Exercise directions »
Could you copy out all the lines in the material below where the word "tweet" occurs?

** Opening Records for the task block **

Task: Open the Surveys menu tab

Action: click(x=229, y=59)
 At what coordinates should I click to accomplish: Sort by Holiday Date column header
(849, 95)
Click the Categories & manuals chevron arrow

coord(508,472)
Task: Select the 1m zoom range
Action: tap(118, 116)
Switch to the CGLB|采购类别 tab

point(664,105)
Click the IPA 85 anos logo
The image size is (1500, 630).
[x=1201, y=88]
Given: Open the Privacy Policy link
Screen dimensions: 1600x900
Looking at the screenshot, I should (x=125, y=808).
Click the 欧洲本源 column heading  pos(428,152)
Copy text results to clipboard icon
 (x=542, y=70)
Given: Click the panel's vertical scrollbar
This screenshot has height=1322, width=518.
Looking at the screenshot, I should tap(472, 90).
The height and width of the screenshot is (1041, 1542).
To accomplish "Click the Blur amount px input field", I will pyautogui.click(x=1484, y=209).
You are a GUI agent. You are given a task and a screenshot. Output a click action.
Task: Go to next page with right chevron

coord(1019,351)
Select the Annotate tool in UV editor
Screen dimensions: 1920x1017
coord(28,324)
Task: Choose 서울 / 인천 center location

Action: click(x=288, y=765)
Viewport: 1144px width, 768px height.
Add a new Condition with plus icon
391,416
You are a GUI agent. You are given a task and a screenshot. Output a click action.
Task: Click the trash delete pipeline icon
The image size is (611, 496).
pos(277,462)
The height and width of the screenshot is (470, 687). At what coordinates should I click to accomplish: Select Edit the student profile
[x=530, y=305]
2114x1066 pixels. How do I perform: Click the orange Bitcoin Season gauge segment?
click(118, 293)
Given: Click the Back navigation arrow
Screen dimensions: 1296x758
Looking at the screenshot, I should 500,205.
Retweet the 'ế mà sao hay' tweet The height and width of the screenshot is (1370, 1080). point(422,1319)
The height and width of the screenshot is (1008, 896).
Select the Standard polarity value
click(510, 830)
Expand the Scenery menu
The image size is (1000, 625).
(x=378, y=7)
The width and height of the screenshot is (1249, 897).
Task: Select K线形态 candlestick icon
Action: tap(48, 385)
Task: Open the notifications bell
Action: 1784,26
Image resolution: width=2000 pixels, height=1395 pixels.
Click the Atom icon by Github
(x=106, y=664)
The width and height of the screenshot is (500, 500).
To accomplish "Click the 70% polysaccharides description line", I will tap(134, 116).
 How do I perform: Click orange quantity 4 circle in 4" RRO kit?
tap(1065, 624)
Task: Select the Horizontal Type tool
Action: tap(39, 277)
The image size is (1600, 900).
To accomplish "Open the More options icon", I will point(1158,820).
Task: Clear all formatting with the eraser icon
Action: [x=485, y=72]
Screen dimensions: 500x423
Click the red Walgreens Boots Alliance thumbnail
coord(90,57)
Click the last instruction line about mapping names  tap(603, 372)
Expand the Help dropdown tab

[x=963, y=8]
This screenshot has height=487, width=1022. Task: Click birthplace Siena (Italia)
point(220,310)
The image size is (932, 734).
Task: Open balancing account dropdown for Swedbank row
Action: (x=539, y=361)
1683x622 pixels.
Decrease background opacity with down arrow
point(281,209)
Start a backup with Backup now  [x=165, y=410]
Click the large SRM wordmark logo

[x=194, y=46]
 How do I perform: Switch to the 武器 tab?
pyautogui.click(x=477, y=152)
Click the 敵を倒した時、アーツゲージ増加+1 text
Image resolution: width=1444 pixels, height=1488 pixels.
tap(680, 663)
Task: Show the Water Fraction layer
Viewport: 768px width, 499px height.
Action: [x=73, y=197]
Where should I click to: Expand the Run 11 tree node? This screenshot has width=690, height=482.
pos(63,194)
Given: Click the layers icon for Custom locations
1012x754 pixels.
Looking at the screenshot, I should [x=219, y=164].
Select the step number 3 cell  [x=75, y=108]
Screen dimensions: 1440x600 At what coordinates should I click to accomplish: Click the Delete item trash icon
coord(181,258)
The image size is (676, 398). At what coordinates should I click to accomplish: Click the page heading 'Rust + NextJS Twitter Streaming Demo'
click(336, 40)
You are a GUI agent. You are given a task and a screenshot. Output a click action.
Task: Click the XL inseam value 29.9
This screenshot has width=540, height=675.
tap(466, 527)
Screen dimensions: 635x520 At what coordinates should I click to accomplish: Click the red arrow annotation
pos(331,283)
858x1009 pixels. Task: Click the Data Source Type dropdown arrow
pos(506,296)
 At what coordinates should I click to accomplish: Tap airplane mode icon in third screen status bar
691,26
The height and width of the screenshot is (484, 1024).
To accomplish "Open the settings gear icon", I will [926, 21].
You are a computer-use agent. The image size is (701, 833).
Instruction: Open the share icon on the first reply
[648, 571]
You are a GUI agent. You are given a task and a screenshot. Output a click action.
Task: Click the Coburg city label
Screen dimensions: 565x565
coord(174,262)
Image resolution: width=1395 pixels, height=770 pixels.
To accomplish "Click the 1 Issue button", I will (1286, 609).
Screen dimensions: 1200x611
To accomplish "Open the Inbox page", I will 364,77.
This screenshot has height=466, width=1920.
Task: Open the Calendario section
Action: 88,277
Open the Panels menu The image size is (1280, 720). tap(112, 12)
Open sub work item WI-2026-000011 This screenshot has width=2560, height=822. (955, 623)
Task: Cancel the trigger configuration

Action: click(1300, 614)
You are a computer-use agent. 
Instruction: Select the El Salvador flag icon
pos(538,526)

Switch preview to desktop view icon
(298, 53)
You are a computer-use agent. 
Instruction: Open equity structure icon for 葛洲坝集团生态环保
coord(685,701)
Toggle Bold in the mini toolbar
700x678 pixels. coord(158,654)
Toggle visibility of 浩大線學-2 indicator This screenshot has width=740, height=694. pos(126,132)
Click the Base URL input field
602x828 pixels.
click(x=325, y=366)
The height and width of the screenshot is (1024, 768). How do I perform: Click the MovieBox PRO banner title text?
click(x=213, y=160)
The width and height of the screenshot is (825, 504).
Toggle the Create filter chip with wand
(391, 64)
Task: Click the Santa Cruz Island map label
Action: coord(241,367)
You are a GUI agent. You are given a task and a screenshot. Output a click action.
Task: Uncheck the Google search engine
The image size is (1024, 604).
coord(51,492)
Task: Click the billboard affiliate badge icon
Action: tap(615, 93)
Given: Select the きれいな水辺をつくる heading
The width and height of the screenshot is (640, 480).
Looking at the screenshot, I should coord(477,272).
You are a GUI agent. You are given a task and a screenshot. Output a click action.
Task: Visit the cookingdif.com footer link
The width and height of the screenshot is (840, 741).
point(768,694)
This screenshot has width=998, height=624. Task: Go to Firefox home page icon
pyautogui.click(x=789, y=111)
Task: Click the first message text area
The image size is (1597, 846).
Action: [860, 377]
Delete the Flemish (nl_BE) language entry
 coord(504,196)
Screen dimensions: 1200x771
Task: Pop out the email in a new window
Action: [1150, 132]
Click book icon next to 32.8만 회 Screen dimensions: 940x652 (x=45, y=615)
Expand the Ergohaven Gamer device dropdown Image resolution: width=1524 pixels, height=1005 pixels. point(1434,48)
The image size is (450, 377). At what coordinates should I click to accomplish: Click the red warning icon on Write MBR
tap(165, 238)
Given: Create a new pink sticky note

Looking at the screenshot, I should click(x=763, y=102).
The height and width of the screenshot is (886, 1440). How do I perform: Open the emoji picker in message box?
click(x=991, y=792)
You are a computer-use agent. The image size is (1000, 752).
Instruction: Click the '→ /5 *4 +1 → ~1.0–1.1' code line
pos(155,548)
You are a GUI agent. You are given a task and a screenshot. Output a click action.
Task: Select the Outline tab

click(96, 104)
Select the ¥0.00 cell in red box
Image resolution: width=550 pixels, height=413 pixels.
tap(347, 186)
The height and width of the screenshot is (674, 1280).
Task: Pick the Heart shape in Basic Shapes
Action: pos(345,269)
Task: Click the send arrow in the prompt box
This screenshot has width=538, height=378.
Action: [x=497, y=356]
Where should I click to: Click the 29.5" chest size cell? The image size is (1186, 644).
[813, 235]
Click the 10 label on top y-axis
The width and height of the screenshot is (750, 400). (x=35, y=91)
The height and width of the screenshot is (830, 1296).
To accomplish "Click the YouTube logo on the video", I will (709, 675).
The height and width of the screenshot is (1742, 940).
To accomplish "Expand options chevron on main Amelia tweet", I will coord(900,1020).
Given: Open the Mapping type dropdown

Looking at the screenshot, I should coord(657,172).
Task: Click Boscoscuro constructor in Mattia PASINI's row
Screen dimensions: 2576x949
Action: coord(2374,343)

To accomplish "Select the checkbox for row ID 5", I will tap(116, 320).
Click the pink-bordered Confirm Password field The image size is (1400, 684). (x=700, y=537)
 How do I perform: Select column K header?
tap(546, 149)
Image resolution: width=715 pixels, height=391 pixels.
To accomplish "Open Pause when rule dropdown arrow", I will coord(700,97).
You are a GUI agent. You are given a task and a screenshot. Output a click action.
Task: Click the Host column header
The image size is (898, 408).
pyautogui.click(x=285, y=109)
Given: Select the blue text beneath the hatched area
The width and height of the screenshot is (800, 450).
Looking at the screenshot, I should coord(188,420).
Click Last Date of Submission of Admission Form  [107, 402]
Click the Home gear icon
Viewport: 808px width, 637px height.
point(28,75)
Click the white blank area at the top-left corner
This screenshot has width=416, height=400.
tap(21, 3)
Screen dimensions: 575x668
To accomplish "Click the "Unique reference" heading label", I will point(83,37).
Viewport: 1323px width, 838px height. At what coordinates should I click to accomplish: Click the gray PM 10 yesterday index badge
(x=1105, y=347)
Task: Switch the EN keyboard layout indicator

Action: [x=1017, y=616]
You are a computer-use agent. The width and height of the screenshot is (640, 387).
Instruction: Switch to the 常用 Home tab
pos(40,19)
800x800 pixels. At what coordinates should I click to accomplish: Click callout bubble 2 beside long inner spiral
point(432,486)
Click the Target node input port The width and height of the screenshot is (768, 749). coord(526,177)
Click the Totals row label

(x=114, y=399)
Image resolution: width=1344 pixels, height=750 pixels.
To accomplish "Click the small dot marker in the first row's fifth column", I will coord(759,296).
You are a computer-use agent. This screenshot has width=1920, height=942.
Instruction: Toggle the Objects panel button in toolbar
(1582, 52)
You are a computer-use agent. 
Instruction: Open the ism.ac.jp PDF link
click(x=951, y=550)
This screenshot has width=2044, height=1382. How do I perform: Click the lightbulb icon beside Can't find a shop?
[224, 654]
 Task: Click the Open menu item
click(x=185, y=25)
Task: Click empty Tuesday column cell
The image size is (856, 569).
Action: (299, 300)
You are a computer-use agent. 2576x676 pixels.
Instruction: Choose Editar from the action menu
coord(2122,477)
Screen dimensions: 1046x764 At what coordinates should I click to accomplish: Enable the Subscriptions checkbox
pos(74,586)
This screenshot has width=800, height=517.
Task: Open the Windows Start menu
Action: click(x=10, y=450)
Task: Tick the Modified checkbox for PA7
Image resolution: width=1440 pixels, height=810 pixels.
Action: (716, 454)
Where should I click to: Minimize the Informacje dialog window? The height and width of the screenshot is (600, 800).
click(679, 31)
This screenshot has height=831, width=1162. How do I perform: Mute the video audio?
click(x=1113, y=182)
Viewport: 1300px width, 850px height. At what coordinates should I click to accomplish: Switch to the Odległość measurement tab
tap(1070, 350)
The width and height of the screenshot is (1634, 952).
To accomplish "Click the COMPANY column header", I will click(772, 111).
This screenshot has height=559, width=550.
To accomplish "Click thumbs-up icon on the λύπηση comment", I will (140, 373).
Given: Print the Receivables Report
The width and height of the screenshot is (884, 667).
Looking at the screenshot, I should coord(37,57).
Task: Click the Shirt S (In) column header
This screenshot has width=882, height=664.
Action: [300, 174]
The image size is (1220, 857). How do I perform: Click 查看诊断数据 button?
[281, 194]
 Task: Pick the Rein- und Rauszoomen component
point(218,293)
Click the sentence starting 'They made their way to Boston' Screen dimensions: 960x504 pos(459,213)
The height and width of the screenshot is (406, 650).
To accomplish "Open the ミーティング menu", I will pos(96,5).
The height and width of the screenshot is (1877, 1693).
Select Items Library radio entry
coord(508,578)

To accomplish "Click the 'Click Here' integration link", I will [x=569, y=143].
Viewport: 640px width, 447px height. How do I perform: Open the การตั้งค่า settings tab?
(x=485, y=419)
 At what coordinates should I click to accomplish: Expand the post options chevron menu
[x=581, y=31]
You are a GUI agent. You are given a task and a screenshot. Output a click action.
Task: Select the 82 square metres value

** Closing Records for the task block **

Answer space »
Retweet the 'ế mà sao hay' tweet The height and width of the screenshot is (1370, 1080). point(422,1319)
To accomplish "Expand options chevron on main Amelia tweet", I will coord(900,1020).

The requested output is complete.